A recent case in North Carolina illustrates the types of problems created when a general contractor accepts a subcontractor’s bid and then allows the subcontractor to perform the work without obtaining a signed subcontract.[i]  In this case, the general contractor (Choate Construction Company – “Choate”) accepted a bid from a foundation subcontractor (Southeast Caissons, LLC – “SEC”).  Choate sent the subcontract to SEC.  SEC provided its changes in a “Proposed Addendum” to the subcontract stating, “[SEC] hereby accepts the terms of the attached Subcontract, subject to and conditioned upon Choate[‘s] acceptance of the terms set forth in this Addendum[.]”  After that, Choate called SEC and exchanged emails concerning the subcontract terms, but did not reach an agreement.  SEC then performed its subcontract and sought payment, and acknowledged it had not signed the subcontract.  Choate agreed it owed SEC something, but refused to pay because SEC did not have a signed subcontract, asserting the subcontract was not binding on Choate.

When, after repeated demand, Choate failed to pay SEC, SEC sued Choate in a county other than the one set forth in the written, unsigned subcontract.  The issue at trial was whether the unsigned subcontract venue clause controlled; that is, whether SEC was in anyway bound by the terms in the proposed, unsigned subcontract.

The trial court held that SEC was not bound by the subcontract and, therefore, could bring its lawsuit in a county other than the one mandated by the written terms of the unsigned agreement.

Choate appealed the case to the Court of Appeals.  There is an old saying among grizzled construction lawyers: “Oral contracts are as binding as written contracts, but oral contracts are harder to prove.”[ii]  The court held that the parties had an implied in fact contract.  Mutual assent was established by the parties’ conduct.  Choate allowed SEC to perform the subcontract, and in light of that conduct, it was reasonable to presume that the parties intended to contract with each other.  That implied in fact contract, however, did not include any provision regarding venue, and, thus, SEC was fully within its rights to file in a county other than the one set forth in the unsigned agreement.

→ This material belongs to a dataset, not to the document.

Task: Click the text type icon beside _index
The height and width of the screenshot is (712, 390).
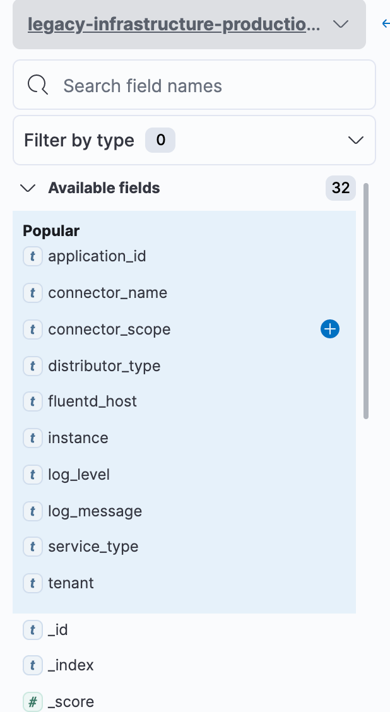Action: (x=32, y=665)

Comment:  The lesson to be derived from this case is that parties who do not take the time to get the paperwork in order before performance begins can find themselves in a mess, particularly where, as here, there were negotiations back and forth regarding subcontract terms with no agreement being reached before the performance started.  The court was left to sort out the mess at great expense to both parties.  In this instance, as in most similar situations, the subcontractor was in a better position by not having signed the subcontract than it would have been if it had signed the subcontract.  By not signing the subcontract, the subcontractor was free to file in the court that it wished to, rather than the one mandated by the unsigned subcontract.  Other subcontract terms, such as notice provisions and mutual waiver of consequential damages, could be similarly affected.  Without a signed subcontract, none of those written provisions would be binding on SEC.  General contractors in particular should draw a “lesson learned” from this case.

[i] Southeast Caissons, LLC v. Choate Const. Co., 784 SE.2d 650 (2016). The idea for this article came to us courtesy of Stan Martin at Common Sense Construction Law, LLC.  Read his article from April 25, 2016 on the subject, here.

[ii] Stated more artfully: “Failing to memorialize an oral contract does not invalidate the agreement, but instead merely affects the mode of proving the terms of the contract.”  See, Southeast Caissons, LLC at 665.